Excerpt:
● ● ● ●

Copyright Notice

This text is copyright by InfoStrada Communications, Inc., and is used with their permission. Further distribution or use is not permitted.

This text has appeared in an edited form in Linux Magazine magazine. However, the version you are reading here is as the author originally submitted the article for publication, not after their editors applied their creativity.

Please read all the information in the table of contents before using this article.

Linux Magazine Column 11 (Apr 2000)

[suggested title: Introductions to Objects]

In the past three columns, I looked at using ``references'' in Perl. References are an important part of capturing and reflecting the structure of real-world data -- a table of employees, each of which has various attributes, can be represented as an array of hashrefs, pointing at attribute hashes for each employee.

Now, let's turn to capturing and reflecting the real-world processes, in the form of ``objects''. Objects provide encapsulation (to control access to data), abstract data types (to let the data more closely model the real world), and inheritance (to reuse operations that are similar but have some variation).

The Perl distribution includes perlobj, a basic reference in using objects, and perltoot, which introduces readers to the pecularities of Perl's object system in a tutorial way. However, I found that both of these documentation sections tend to be opaque to those of us with less experience with objects. And that seems to be the majority of users coming from the system administration or CGI web development background (Perl's core audience).

So I created some courseware for Stonehenge's Perl training classes that took a different approach to objects, presuming no prior exposure to objects. It goes something like this...

If we could talk to the animals...

Let's let the animals talk for a moment:

    sub Cow::speak {
      print "a Cow goes moooo!\n";
    }
    sub Horse::speak {
      print "a Horse goes neigh!\n";
    }
    sub Sheep::speak {
      print "a Sheep goes baaaah!\n"
    }

    Cow::speak;
    Horse::speak;
    Sheep::speak;

This results in:

    a Cow goes moooo!
    a Horse goes neigh!

● ● ● ●

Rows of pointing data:
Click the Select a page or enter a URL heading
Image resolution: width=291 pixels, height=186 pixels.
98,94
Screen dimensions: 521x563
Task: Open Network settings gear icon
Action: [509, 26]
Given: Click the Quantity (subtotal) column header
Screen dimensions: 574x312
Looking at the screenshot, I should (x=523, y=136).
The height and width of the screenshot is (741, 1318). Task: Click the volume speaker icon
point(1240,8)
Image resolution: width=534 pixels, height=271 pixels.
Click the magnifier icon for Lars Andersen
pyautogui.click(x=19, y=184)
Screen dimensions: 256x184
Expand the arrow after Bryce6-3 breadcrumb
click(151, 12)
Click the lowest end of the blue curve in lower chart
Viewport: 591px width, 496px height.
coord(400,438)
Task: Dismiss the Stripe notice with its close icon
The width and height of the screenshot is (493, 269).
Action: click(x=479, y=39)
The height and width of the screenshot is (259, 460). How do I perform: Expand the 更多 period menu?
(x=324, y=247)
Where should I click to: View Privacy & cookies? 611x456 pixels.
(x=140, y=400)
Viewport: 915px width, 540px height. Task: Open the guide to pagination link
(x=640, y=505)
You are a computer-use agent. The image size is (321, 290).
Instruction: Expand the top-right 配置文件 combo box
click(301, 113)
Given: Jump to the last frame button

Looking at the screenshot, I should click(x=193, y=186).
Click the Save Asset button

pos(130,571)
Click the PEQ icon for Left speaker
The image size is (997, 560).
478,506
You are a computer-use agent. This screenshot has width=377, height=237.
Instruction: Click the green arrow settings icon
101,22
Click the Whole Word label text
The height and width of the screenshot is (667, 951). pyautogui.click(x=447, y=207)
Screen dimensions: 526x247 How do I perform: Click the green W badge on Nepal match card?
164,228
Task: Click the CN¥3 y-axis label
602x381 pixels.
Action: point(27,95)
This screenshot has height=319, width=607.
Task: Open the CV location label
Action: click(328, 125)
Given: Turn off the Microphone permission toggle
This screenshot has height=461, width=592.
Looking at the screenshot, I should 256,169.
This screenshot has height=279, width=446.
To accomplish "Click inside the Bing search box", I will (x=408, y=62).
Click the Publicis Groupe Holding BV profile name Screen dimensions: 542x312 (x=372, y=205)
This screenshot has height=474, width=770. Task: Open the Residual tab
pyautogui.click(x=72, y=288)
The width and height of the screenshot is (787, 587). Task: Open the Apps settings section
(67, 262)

● ● ● ●

Directions for this task: Extract from the column on Perl objects the part that opens with the words containing "Please read all" and closes with "for each employee.". The records are not needed here.

Written solution:
Please read all the information in the table of contents before using this article.

Linux Magazine Column 11 (Apr 2000)

[suggested title: Introductions to Objects]

In the past three columns, I looked at using ``references'' in Perl. References are an important part of capturing and reflecting the structure of real-world data -- a table of employees, each of which has various attributes, can be represented as an array of hashrefs, pointing at attribute hashes for each employee.